So you don't have any PDB structures with activator? If they are not available, you should first find in literature if there is any specific conformational changes for activator and then modulate it on your own (actually you can move aminoacids manually) and then perform molecular dynamics to relax your system. Or you can try to dock activator in native protein structure and then perform MD to generate more states of your systems. If MD would not be enough, you could try to use metadynamics.

Yes. There is not structure in PDB with its activator but Solely with inhibitor complex. How about the predicted its 3D structure of the target protein to analysis for the activators?. So, we can see the difference with wild type and the Pdb structure complex with inhibitors

Yes predicting 3D structure without the inhibitor can work and may provide some insights, but i agree with Alisa Gorislav that docking your activator to the binding pocket.
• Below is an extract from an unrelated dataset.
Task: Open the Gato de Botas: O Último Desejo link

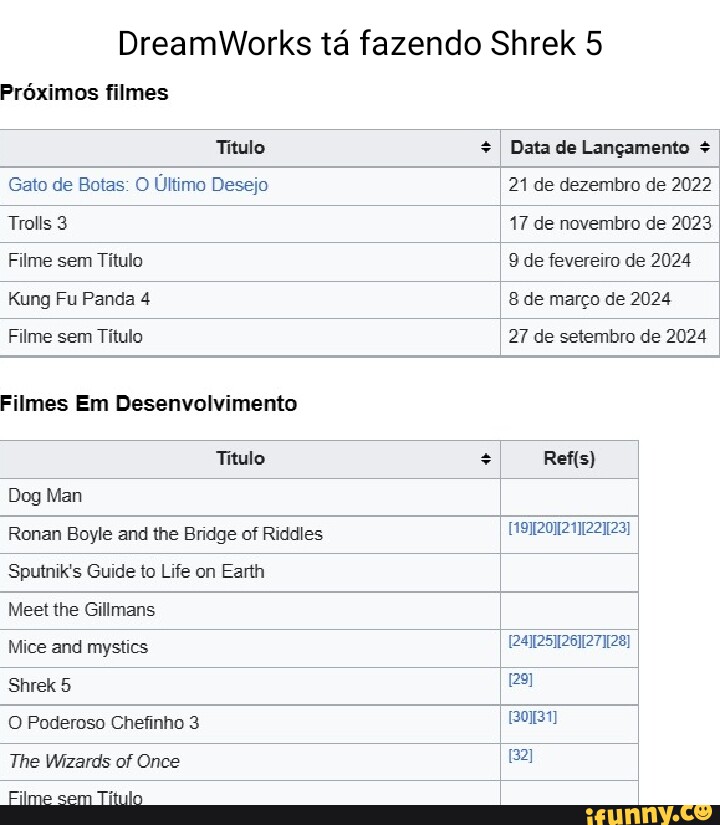Action: 138,185
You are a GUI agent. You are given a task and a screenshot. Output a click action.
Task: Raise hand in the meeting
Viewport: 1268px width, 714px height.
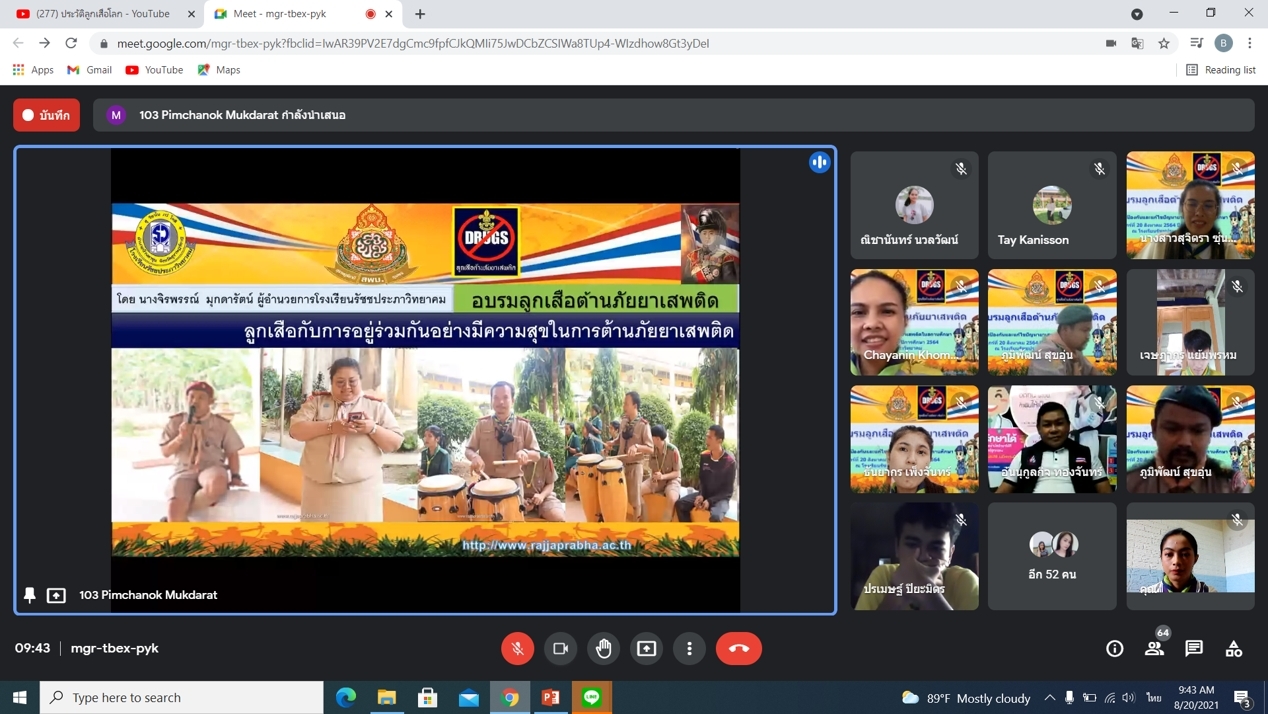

Even if it binds with low energy, and using that structure for molecular dynamics simulations might provide you with a conformation that favors the activation molecule, if that exists.

Sometimes, the protein can be totally different when its inhibitor binds to the protein. I mean the cavity might be totally different. The protein can turn into from Z to N form. But I need Z form which is nature form. Targeting the cavity of inhibitor how such a strategy is I am not sure yet.

Nail Besli Yes you are absolutely correct about the change in conformation of the protein when bound to two different molecule types. However, if you have no structural information available for the conformation with the activator, but have the information for the inhibitor binding.

Molecular dynamics can be a good way to gain some insights of how these conformations change when your protein is unbound (WT), bound to inhibitor and bound to the activator.

This comparative analysis of the structural transitions on a free energy landscape may provide you with detailed conformational transitions that are playing roles. It might be external factors too like salt concentration, pH temperature and so on.

Further, you may use this information to validate your results experimentally and if the changes are adequate you can measure them using fluorescence spectroscopy and circular dichroism spectroscopy experiments.